Entweder über einen Rechtsklick auf das Sprachpaket im "Extension-Verwaltungs-Fenster" und dann auf "aktivieren", oder falls das nicht funktioniert über die "Locale-Switcher" Extension: https://addons.mozilla.org/extensions/moreinfo.php?id=356

Damit bekommst Du im Extras-Menü einen neuen Punkt, wo Du das Sprachpaket auswählen kannst.

----------

## SvenFischer

Der Tipp funktioniert:

Dann gibt man in die Adresszeile "about:config" ein und ändert "general.useragent.locale" auf "de-DE".

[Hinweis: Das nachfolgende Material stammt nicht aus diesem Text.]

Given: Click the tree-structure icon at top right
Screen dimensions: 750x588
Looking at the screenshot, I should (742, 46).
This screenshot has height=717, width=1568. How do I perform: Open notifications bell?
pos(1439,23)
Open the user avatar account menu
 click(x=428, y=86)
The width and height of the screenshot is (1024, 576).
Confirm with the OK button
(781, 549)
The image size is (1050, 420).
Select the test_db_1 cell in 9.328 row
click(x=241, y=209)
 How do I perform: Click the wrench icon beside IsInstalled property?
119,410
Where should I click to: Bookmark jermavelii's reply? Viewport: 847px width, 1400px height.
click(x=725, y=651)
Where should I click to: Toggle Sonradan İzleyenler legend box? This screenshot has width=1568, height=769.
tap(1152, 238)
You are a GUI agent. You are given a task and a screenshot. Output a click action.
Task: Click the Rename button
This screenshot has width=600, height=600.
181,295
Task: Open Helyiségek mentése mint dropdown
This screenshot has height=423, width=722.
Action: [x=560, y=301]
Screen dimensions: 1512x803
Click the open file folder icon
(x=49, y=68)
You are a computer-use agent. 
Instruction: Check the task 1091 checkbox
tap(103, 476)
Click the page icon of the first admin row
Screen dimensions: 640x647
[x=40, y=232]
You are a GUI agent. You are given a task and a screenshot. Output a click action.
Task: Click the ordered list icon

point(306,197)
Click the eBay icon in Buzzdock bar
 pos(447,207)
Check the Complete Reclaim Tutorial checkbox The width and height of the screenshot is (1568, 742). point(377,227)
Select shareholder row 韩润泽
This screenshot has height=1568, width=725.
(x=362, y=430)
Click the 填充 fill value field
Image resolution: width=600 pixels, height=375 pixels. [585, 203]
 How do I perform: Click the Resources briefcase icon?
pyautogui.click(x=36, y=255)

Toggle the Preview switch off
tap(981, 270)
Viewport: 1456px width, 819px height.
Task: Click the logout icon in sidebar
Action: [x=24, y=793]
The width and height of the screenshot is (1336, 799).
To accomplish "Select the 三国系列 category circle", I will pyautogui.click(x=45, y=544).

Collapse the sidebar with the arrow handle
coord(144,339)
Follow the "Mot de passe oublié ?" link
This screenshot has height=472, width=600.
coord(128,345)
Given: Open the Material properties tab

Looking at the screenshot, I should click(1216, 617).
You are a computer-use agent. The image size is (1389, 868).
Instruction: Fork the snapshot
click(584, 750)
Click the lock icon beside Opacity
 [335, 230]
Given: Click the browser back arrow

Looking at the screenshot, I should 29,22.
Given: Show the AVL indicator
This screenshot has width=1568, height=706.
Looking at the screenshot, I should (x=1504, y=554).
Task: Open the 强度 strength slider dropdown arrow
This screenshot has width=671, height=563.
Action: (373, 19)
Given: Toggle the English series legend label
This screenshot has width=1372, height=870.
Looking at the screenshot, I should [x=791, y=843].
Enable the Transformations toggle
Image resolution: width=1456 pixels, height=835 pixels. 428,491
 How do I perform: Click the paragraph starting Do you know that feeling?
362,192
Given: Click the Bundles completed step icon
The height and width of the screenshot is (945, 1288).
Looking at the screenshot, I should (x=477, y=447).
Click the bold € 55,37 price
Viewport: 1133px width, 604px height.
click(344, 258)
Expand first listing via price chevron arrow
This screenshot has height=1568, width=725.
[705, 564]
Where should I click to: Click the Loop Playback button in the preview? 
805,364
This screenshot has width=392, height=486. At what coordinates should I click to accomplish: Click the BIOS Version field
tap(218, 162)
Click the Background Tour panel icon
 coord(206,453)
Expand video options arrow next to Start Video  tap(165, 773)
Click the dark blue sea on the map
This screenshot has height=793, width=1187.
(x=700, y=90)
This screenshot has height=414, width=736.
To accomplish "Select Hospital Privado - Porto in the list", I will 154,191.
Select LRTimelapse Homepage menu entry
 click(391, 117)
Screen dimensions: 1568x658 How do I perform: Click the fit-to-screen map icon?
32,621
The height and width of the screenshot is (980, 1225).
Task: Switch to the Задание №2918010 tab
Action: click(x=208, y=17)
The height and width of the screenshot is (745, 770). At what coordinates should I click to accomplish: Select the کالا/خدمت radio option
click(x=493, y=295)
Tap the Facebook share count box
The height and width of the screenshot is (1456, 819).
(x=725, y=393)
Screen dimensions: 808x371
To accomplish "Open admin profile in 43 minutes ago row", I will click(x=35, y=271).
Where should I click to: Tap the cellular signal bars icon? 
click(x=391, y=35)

Soll jeder Benutzer Firefox standardmäßig auf deutsch verwenden können, ändert man den Inhalt der Datei /usr/lib/MozillaFirefox/defaults/pref/firefox-l10n.js auf pref("general.useragent.locale", "de-DE");

DAnke für Eure schnelle Hilfe Jungs und Mädels(?)!

----------

## l3u

Ich finde, das ebuild von Firefox sollte den LINGUAS-Flag beachten und die gewünschte Sprache -- sofern vorhanden -- gleich mitinstallieren. Und vielleicht noch den LocaleSwitcher.

----------

## Fibbs

Finde ich auch!

Sogar Debian bietet i18n-de Pakete für Firefox und Thunderbird an... und das will was heißen.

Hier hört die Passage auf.